Overpressure in a formation, caused by abnormally high fluid pressures, is a concern during all phases of oil field operations—exploration, drilling, casing, completion, and reservoir evaluation. Accurate knowledge of formation pore pressure and fracture pressure is essential for drilling efficient and safe wells with optimum mud weights. Furthermore, knowledge of these pressures aids understanding of fluid migration pathways, sealing potential, and probability of fault leakage. Overpressure by definition occurs when pore pressure exceeds normal hydrostatic pressure and is related to certain environmental conditions in a given earth section. In the offshore Nile Delta, for example, low permeability shale in the Pliocene can trap fluids and cause overpressured shale as a result of undercompaction.

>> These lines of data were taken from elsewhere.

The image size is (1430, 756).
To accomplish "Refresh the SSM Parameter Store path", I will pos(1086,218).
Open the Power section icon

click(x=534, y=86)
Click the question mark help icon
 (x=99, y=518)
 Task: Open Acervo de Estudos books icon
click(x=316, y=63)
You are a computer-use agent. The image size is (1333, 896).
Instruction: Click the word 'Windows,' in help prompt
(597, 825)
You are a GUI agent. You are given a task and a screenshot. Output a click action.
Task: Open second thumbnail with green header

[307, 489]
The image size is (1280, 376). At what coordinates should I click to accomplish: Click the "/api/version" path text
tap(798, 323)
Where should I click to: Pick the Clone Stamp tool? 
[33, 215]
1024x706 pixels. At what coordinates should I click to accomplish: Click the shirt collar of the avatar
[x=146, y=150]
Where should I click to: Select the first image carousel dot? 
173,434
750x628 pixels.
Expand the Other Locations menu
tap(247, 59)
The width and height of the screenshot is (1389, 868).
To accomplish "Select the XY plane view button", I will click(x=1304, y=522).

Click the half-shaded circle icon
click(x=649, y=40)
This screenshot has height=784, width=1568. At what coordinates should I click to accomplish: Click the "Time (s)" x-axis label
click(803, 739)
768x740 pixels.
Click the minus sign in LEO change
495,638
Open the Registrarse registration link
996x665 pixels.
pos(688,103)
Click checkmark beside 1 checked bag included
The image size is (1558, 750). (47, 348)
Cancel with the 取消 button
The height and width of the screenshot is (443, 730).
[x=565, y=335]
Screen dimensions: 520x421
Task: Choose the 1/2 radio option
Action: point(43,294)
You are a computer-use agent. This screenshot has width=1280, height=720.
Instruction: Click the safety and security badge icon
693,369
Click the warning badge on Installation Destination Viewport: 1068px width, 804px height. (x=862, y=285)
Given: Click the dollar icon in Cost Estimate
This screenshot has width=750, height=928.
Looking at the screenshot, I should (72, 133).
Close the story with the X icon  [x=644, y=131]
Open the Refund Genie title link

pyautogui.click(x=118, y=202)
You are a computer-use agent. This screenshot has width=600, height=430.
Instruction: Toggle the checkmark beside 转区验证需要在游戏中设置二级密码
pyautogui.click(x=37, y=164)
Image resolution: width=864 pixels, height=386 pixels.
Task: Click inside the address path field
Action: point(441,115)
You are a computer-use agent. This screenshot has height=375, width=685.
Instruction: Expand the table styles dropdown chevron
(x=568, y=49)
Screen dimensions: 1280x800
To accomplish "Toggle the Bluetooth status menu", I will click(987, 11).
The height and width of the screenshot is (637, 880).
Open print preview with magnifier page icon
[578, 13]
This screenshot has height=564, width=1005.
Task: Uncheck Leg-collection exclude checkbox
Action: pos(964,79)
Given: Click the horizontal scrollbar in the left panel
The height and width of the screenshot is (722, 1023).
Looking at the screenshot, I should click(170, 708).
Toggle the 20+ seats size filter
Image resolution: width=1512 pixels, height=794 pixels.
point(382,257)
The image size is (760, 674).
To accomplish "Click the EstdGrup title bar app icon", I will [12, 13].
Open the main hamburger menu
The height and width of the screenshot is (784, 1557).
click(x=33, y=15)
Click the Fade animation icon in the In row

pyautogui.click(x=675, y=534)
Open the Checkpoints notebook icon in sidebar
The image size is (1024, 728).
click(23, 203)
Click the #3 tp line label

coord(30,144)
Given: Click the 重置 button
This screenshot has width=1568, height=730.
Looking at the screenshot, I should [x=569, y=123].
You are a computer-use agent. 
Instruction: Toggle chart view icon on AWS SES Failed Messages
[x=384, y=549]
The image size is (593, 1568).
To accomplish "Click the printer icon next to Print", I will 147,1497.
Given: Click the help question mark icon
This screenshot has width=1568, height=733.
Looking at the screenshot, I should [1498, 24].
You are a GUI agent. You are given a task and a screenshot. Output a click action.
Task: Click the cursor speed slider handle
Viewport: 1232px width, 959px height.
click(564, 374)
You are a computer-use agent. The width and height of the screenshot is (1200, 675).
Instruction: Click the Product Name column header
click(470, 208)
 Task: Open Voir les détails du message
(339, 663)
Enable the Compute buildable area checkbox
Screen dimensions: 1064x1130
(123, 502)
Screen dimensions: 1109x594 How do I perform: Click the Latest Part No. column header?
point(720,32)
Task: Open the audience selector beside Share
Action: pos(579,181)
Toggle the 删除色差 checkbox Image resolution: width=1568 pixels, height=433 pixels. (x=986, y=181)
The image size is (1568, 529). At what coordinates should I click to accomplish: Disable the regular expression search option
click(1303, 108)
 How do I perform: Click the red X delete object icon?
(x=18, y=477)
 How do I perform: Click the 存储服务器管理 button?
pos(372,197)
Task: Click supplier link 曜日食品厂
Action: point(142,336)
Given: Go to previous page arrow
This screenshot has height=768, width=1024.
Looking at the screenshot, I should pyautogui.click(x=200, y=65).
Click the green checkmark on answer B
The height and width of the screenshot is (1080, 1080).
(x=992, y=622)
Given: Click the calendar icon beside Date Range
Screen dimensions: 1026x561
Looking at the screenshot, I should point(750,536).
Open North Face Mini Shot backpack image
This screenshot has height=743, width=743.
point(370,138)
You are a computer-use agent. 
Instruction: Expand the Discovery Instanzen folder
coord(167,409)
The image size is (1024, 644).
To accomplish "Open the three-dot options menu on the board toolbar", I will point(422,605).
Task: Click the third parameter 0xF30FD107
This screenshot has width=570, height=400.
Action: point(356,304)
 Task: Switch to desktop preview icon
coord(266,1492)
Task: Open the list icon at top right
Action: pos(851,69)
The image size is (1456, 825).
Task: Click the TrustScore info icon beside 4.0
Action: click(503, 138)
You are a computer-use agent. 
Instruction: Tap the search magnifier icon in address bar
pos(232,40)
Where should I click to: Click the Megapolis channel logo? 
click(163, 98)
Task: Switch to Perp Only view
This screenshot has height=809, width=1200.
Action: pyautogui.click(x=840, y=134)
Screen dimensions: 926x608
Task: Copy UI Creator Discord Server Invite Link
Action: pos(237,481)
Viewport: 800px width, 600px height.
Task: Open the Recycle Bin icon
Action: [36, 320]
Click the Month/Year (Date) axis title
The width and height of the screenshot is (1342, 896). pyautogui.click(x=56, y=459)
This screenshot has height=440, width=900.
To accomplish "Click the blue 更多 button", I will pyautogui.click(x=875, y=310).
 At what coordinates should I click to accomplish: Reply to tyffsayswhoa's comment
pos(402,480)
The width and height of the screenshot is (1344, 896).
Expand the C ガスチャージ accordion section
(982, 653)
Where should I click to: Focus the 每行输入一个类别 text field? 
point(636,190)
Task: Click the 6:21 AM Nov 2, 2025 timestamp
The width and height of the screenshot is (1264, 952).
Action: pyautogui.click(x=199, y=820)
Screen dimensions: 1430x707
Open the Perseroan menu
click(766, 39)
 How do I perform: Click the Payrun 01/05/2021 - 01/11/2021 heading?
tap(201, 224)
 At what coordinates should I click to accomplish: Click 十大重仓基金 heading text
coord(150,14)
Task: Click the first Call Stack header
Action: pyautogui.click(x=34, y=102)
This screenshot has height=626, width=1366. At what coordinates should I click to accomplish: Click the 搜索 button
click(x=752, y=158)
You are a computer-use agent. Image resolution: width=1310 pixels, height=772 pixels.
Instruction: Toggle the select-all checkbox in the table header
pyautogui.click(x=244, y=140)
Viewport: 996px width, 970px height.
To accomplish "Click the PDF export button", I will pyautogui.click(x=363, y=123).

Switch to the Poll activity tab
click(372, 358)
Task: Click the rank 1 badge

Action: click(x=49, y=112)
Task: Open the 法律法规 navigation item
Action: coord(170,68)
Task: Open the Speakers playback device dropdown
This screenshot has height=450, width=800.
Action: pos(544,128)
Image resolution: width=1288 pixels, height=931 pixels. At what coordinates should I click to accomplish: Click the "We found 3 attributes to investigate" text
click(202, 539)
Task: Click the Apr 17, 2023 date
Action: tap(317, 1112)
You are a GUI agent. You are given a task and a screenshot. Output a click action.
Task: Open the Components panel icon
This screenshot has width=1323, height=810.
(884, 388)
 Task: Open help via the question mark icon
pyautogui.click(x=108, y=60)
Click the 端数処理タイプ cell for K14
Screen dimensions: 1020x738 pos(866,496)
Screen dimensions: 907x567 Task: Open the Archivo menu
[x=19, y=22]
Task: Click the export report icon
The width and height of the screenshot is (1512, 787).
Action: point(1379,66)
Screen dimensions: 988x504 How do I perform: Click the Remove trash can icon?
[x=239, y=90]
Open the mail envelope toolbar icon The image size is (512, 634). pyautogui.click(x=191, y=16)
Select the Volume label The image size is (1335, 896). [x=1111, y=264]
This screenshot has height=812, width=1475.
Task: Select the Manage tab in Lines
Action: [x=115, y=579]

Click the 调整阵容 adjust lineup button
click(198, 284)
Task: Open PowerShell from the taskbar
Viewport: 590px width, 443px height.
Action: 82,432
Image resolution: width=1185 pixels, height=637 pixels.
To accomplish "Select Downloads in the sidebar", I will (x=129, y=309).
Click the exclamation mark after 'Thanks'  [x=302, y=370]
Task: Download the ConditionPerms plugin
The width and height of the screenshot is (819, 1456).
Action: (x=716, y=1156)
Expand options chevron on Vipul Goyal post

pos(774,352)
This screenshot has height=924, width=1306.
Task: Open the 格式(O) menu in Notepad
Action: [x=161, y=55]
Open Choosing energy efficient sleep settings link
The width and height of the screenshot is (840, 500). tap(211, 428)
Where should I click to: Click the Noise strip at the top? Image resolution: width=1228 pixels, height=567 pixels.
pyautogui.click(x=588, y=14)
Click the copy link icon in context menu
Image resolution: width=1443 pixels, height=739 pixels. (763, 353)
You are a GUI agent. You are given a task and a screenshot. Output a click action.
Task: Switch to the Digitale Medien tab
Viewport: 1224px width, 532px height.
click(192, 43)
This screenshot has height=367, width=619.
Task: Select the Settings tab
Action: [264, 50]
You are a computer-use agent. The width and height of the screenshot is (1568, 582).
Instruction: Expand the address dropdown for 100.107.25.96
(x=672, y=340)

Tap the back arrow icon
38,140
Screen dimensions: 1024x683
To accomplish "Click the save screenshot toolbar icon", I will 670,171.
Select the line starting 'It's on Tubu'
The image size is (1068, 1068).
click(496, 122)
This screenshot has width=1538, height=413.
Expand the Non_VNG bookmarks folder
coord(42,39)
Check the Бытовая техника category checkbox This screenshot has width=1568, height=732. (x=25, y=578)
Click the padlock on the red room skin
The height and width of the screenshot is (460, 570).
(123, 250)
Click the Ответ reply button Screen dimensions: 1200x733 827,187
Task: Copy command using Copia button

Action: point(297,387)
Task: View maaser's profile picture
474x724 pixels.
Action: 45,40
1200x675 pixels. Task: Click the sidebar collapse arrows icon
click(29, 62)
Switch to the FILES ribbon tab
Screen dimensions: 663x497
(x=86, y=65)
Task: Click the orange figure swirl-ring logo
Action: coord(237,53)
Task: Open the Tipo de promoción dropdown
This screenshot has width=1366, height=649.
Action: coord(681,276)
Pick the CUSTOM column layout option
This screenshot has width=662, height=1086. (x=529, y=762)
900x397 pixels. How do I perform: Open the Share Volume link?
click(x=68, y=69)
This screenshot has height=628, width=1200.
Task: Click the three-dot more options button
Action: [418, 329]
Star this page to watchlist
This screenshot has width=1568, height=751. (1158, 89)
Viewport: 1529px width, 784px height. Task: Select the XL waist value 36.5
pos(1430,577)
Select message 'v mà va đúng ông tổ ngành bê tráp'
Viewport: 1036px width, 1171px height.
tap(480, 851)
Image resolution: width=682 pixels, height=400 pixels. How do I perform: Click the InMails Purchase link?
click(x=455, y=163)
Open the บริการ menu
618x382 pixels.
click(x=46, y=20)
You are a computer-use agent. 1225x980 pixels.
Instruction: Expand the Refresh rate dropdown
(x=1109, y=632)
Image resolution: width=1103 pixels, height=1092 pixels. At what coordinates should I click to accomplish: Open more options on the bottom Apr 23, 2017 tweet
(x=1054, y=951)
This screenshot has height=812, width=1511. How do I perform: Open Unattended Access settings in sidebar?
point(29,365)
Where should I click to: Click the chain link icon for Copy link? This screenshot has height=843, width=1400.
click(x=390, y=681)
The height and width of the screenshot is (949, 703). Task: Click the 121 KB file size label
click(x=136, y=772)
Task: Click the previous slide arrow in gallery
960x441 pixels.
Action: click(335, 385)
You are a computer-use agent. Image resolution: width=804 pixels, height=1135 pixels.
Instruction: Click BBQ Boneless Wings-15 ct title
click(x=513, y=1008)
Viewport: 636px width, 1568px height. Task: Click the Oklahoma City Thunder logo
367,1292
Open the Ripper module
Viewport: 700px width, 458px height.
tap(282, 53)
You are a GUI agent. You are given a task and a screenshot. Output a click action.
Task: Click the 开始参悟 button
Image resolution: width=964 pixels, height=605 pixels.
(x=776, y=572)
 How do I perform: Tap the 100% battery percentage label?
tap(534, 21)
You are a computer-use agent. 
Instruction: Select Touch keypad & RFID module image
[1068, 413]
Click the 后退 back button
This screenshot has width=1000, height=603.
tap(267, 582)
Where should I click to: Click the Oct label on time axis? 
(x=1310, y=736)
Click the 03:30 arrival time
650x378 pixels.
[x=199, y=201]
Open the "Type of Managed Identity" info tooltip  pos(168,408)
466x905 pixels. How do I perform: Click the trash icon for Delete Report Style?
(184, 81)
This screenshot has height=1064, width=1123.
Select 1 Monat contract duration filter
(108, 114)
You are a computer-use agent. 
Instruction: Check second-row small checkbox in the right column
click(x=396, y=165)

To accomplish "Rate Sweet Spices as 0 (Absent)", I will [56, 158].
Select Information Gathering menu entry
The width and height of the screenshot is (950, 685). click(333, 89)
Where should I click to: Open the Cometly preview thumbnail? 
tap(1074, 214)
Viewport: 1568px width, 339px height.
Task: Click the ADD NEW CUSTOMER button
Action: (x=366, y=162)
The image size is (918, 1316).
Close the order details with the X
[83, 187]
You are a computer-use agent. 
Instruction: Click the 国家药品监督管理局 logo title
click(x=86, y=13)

Overpres-sured sediments also can be caused by fluid expansion mechanisms (e.g., heating, hydrocarbon maturation and expulsion of intergranular water during clay transformation). Local tectonic compression can also generate overpressured sediments. Given the young age and shallowness of overpressured sediments in the offshore Nile Delta, the observed pore pressure is largely attributed to undercompaction. Several methods for detecting/estimating overpressured formations are based on interpretation of drilling data, wireline logs, and geophysical data. Drilling and wireline log data are obtained while the well is drilled. They cannot, therefore, be used for predrill pore-pressure prediction. This paper describes a feasibility study to predict pore pressure before drilling and the subsequent calibration of pore pressure and seismic velocities in a key well. Port Fouad Field was discovered in 1982 when exploratory well Port Fouad-1 penetrated gas-bearing formations in the late Miocene. The field is approximately 35 km northeast of Port Said (Figure 1). Figure 1. Map of Port Fouad Field. Gas is present at shallow and deep depths. Shallow zones, less than 2200 m, belong to the Kafr El Sheikh Formation of Pliocene age which is characterized by high porosity and permeability. The …